“Sağlıklı Yaşam” seminerinde konuşan Diyetisyen Miray Yıldırım, “Yüzyıllar önce beslenme kültürümüze baktığımızda fast food yoktu. Beslenme kültürümüzü günümüzde yaşatsaydık, çok fazla kalori alımımız olmazdı” dedi.
Esenler Belediyesi’nin Medipol Üniversitesi işbirliğiyle düzenlediği ve toplum sağlığıyla ilgili her ay farklı bir konunun ele alındığı “Sağlıklı Yaşam” seminerleri, Dr. Kadir Topbaş Kültür Sanat Merkezi’nde gerçekleşti. Programda konuşan Diyetisyen Miray Yıldırım, sağlıklı beslenme ve obezite konularıyla ilgili katılımcılara bilgi verdi.
FAST FOOD TÜKETİMİ OBEZİTEYİ ARTTIRDI
Beslenmenin sağlığı korumak, geliştirmek ve yaşam kalitesini yükseltmek adına vücudun gereksinim duyduğu besinlerin yeterli miktarda alınmasına yönelik bilinçli bir davranış olduğunu söyleyen Yıldırım, “Yaşam kalitesini yükseltmek için yapmamız gereken beslenme olayını, vücudun ihtiyacından fazla yaparsak yaşam kalitemizi yükseltmek yerine daha da düşürür ve beraberinde kronik rahatsızlıkları getirir.” açıklamasında bulunarak konuşmasına şöyle devam etti:
“Beslenme problemleri sonucunda ortaya çıkan rahatsızlıklardan bir tanesi de obezitedir.
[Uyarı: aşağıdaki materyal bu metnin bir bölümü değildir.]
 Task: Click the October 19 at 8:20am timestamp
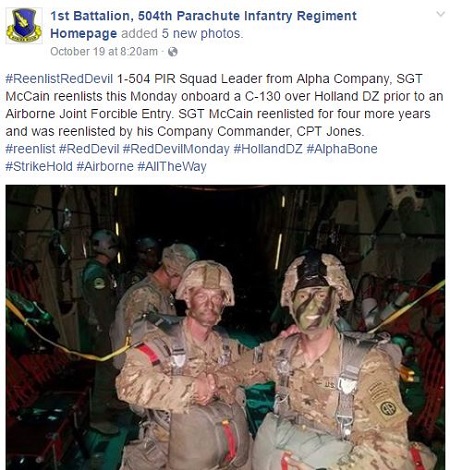coord(104,52)
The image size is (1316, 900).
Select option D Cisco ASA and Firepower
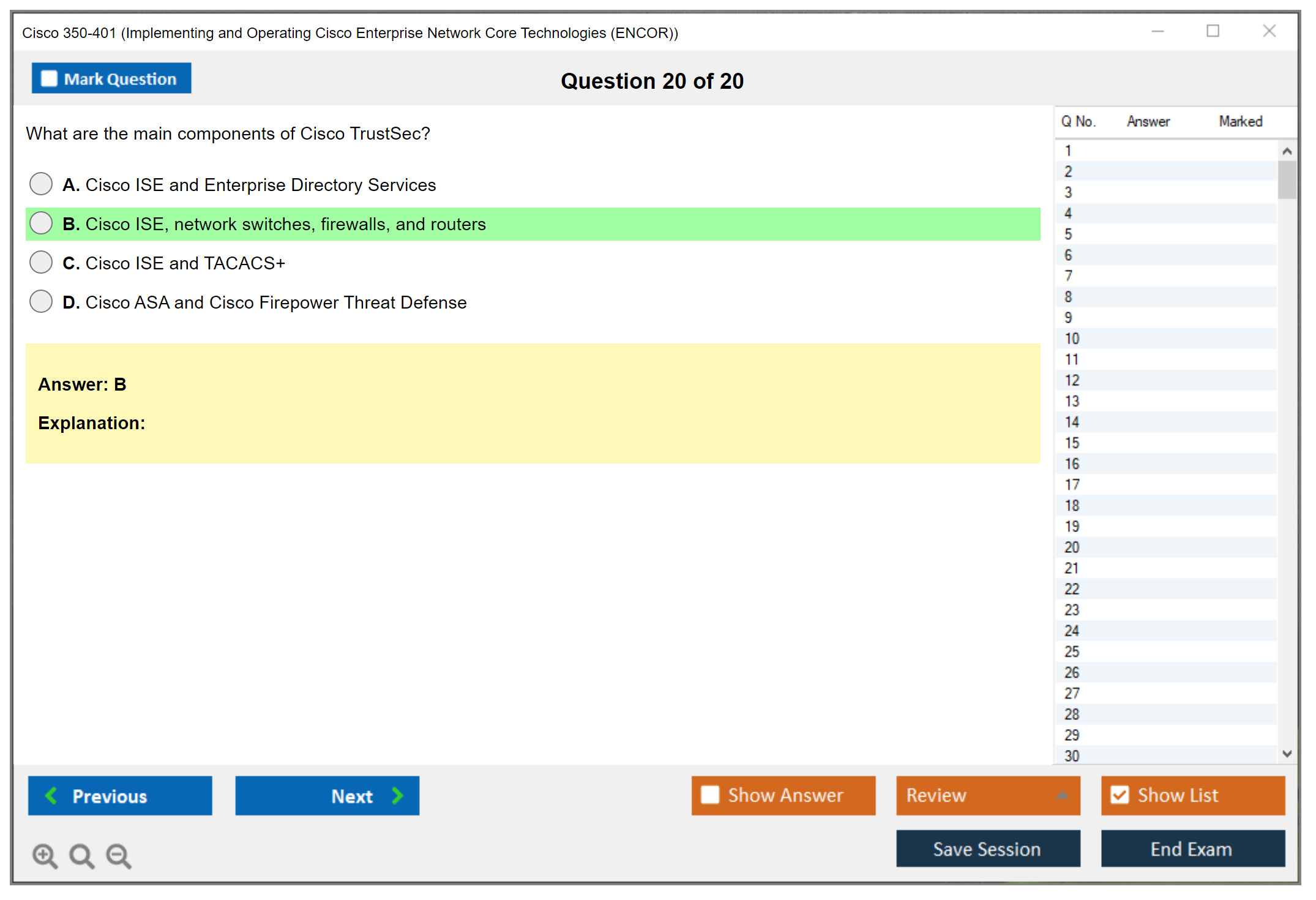point(41,301)
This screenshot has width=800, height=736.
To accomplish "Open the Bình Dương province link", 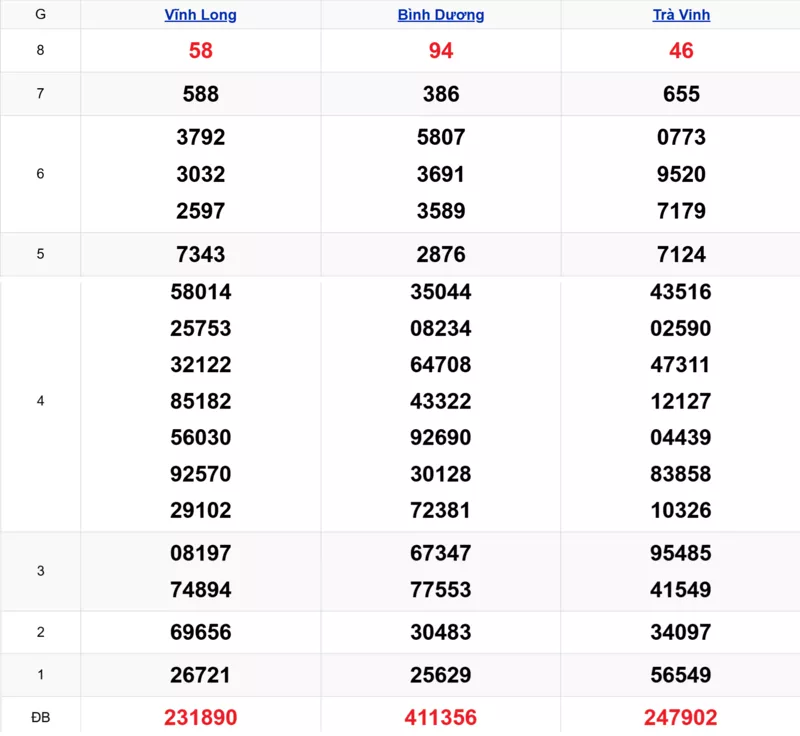I will point(441,15).
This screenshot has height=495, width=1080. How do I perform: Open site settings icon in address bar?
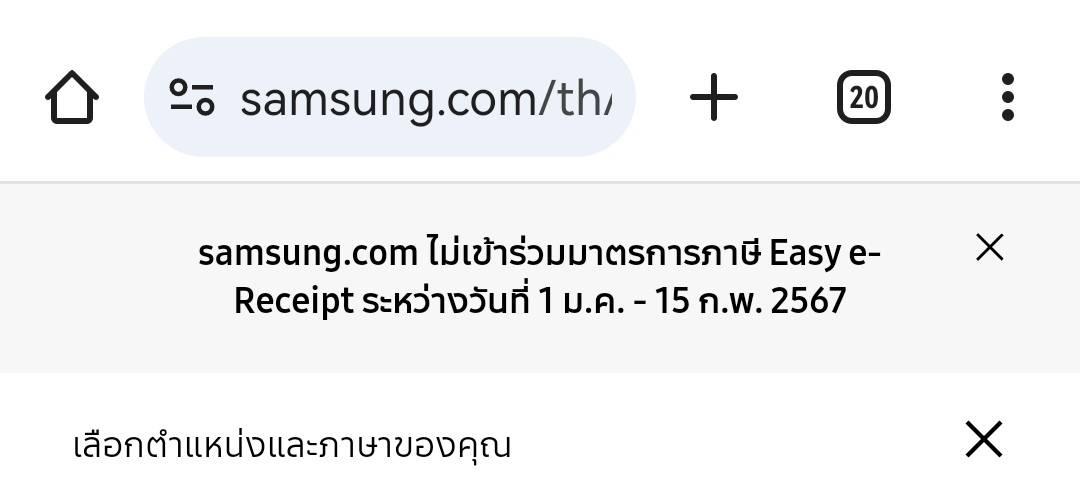point(192,97)
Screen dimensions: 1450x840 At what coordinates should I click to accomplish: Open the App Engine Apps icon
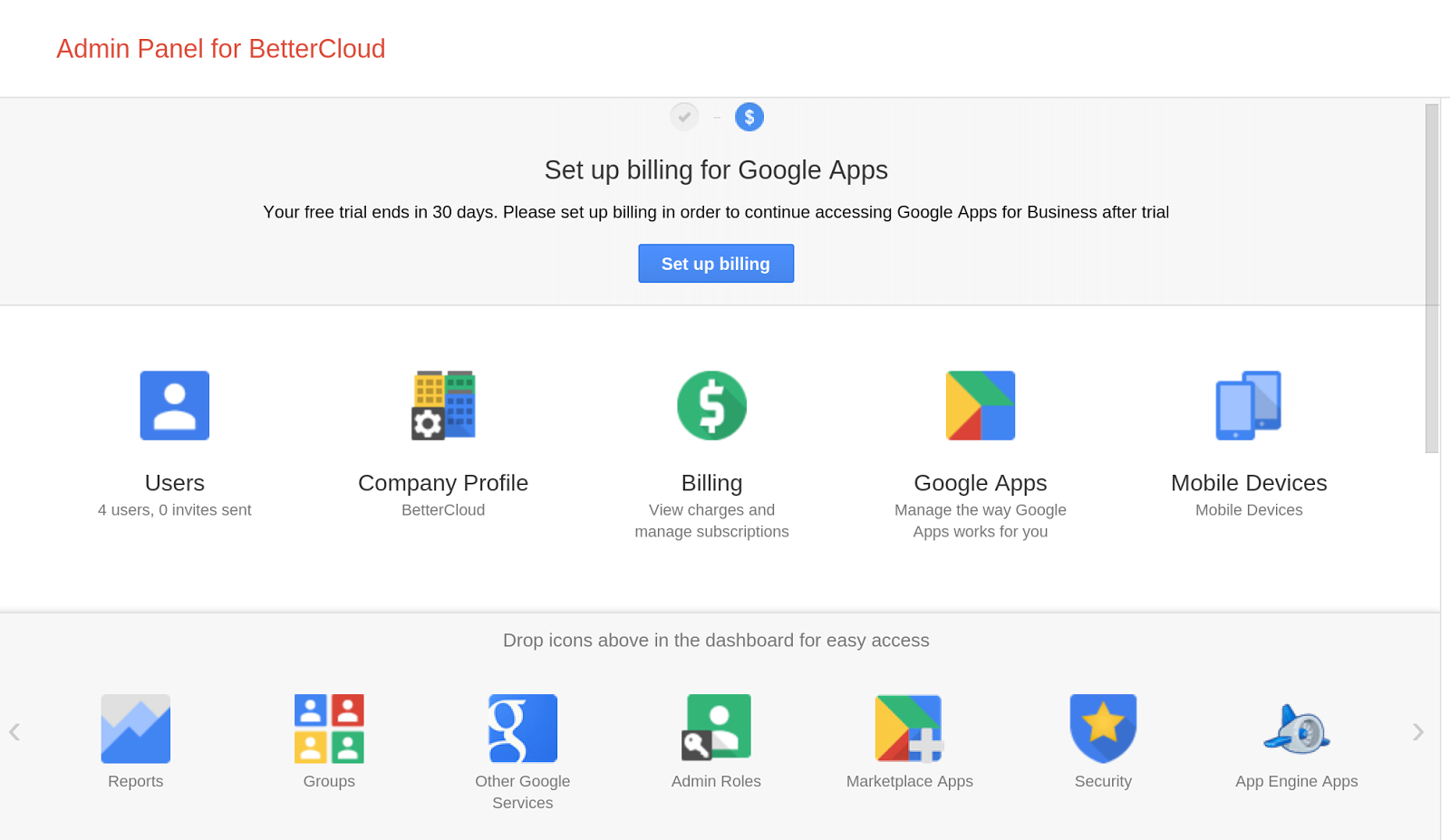[1297, 729]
Türkiye’deki verileri incelediğimizde son zamanlarda obezite oranında bir artış olduğu görülmektedir. Obeziteyi belirleyen, vücutta yer alan yağ kitlesinin beden kitle oranındaki dengesidir. Alınması gerekenden fazla kalori alımı obezitenin başlıca sebepleri arasında yer alır; ama en önemli sıkıntı kendi beslenme kültürümüzden ayrılmamız. Yani bizim yüzyıllar önce beslenme kültürümüze baktığımızda fast food kültürümüz yoktu. Fast food dışında abur cubur tüketimi de günümüzde oldukça fazla. Beslenme kültürümüzü günümüzde yaşatsaydık, çok fazla kalori alımımız olmazdı. Benim danışanlarım genelde bana şu argümanla geliyorlar, ‘Miray Hanım benim anne babam, dedem de çok yemek yiyorlardı; ama onlar kilo almıyordu.’ Bunun sebeplerine baktığımızda ilk olarak anne babalarımız veya dedelerimiz köyde yaşıyorlardı. İstanbul gibi metropol bir şehirde yaşamanın getirdiği hareketsizlik onlarda yoktu ve otomatik olarak yediklerini yakıyorlardı. İkincisi de ne yediğimiz? Köyde yaşayan ve tarlada çalışan anne babalarımız veya dedelerimiz abur cubur yemiyorlardı. Biraz fazla yemek, biraz fazla ekmek yiyor olabilirdi; ama tarlada çalışırken onları yakıyorlardı. Tüm bunlara ek olarak sosyallik etkeni var. Biz ilk olarak yemek yemeyi bir ihtiyaç olarak görüyoruz; ama sosyalleşmeyi dışarıda yemek yemek olarak algılıyoruz.”
HAZIR HAMBURGER KİMYASAL DOLU
Dışarıda satılan ve evde yapılan bir yemek kıyaslandığında, çocukların özellikle dışarıda satılan hamburgeri tercih etmesinde hamburgerin içinde yer alan kimyasalların etkili olduğunu ifade eden Yıldırım, “Dışarıda satılan gıdaların ve paketli gıdaların içinde monosodyum glutamat isimli bir madde var. Bu madde hazır paketli gıdaların içinde oldukça fazla bulunuyor ve o yüzden bir paket yedikten sonra ikinci paketi de yiyoruz. Tamamen ticari mantıkla üretilen bir şey. O yüzden evde yaptığınız bir hamburger veya keki sürekli yemek istemiyorsunuz; ama dışarıdan aldığınız bir yiyeceği aldıkça alasınız geliyor. Bunun sebebi işte monosodyum glutamat dediğimiz madde. Tabi diğer katkı maddelerini de unutmamak lazım.” dedi.